Re: Mismatch between CSS and web-platform-tests semantics for reftests from Peter Linss on 2014-09-04 (public-test-infra@w3.org from July to September 2014)

From: Peter Linss <peter.linss@hp.com>
Date: Thu, 4 Sep 2014 10:37:10 -0700
To: James Graham <james@hoppipolla.co.uk>
Cc: public-test-infra@w3.org
Message-Id: <A91749DF-3BFE-4108-9DA1-3E3146AB71ED@hp.com>
On Sep 4, 2014, at 5:29 AM, James Graham <james@hoppipolla.co.uk> wrote:

> On 03/09/14 19:10, Peter Linss wrote:
>>> 
>>> So I was looking at adding this to web-platform-tests and the
>>> current design adds some non-trivial complexity. As background, 
>>> web-platform-tests uses a script to auto-generate a manifest file
>>> with the test files themselves being the only required input. This
>>> is rather slow, since it involves actually parsing the *ML files
>>> and inspecting their DOM. Therefore it is important to be able to
>>> perform incremental updates.
>> 
>> FWIW, we have a build step that scans the entire repository looking
>> for tests, references, and support files, parses all the *ML files,
>> generates manifests, human readable indices, then generates built
>> test suites by re-serializing all *ML input files into HTML, XHTML,
>> and XHTML-Print output files (where applicable). It also adjusts
>> relative paths for reference links so that they remain correct in the
>> built suites. The process currently takes about 6 minutes consuming
>> over 21000 input files and generating 24 test suites. It has not been
>> optimized for speed in any way at this point. Given that it runs
>> daily on a build server, the burden is completely manageable.
> 
> Having a six minute build step seems rather hostile to decentralised
> workflows. Let's say I clone the CSS repository now. What steps do I
> have to take before I can run the full set of tests, and how long does
> each take? (I honestly don't know what you're supposed to do; if this is
> documented somewhere I have overlooked it).

The build step is documented at:
http://wiki.csswg.org/test/css2.1/harness

If the dependencies are installed, the steps are: clone the repo, run tools/build.py

Note that pre-built suites are available at:
http://test.csswg.org/suites

and they're also pre-loaded and ready to go in our online test harness:
http://test.csswg.org/harness

We do also keep our tests ready to run "as-is" directly from the repo, the build step does provide the format conversions so that all tests are available in both HTML and XHTML (except where it doesn't make sense).

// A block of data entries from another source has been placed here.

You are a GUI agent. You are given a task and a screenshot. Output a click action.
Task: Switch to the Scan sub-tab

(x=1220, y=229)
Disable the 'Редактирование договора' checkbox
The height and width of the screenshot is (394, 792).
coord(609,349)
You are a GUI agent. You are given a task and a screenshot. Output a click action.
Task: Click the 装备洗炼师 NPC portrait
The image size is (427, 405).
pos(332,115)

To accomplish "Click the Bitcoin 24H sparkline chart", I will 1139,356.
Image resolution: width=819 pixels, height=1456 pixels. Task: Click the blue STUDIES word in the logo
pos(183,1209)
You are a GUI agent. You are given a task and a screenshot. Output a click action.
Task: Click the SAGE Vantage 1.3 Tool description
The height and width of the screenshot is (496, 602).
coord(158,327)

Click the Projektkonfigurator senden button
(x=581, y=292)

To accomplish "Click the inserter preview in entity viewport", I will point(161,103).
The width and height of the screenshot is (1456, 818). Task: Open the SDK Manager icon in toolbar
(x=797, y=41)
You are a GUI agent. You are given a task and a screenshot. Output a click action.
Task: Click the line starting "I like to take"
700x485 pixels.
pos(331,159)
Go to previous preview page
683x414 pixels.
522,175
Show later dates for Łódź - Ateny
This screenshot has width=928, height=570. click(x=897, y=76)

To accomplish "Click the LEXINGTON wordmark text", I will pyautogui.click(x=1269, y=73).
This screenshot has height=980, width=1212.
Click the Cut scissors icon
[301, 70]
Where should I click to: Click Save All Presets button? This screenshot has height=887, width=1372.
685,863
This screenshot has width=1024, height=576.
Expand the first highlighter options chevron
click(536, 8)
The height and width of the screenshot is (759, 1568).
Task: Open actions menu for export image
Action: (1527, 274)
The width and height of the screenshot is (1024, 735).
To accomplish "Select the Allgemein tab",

> For web-platform tests, the
> steps are:
> 
> * Clone the repo from GitHub - installs tests and deps apart from
> html5lib, which I plan to add as a submodule (a few minutes, depending
> on location, network, etc.)
> 
> * Edit your hosts file to add the required domains (if you know how to
> do it about a minute I guess)
> 
> * Run python serve.py (a few seconds)
> 
> * Go to http://web-platform.test in your browser and press "start". In
> the background it builds a MANIFEST.json file containing all the data
> required to run the tests (a complete rebuild takes 40s on my laptop
> with an SSD; subsequent rebuilds only examine files that changed).
> 
> So, if you knew the steps, it is possible to go from a clean slate to
> running tests in, I guess, 10 minutes, and incremental updates are
> possible in under a minute. Getting a fully automated testrun with
> wptrunner is a little slower, because wptrunner requires some
> python-specific knowledge, but again it's a one-off cost.
> 
>>> Currently it is always possible to examine a single file and
>>> determine what type of thing it represents (script test, reftest,
>>> manual test, helper file, etc.). For example reftests are
>>> identified as files with a <link rel=[mis]match> element. Since
>>> (unlike in CSS) tests in general are not required to contain any
>>> extra metadata, allowing references to link to other references
>>> introduces a problem because determining whether a file is a
>>> reference or a test now requires examining the entire chain, not
>>> just one file.
>> 
>> I don't understand why you have to parse the entire chain to
>> determine if a single file is a test or a reference, if a file has
>> single reference link, then it's a reftest, regardless of how many
>> other references there may be. You do, of course, have to parse the
>> entire chain to get the list of all references for the manifest, but
>> really, that's not adding a lot of files to be parsed, many tests
>> reuse references, and we use a cache so each file is only parsed
>> once.
> 
> So your approach is to regard each file with one or more mis[match]
> links as a test and then to allow the overall result of one test to
> depend on other tests? I guess that works.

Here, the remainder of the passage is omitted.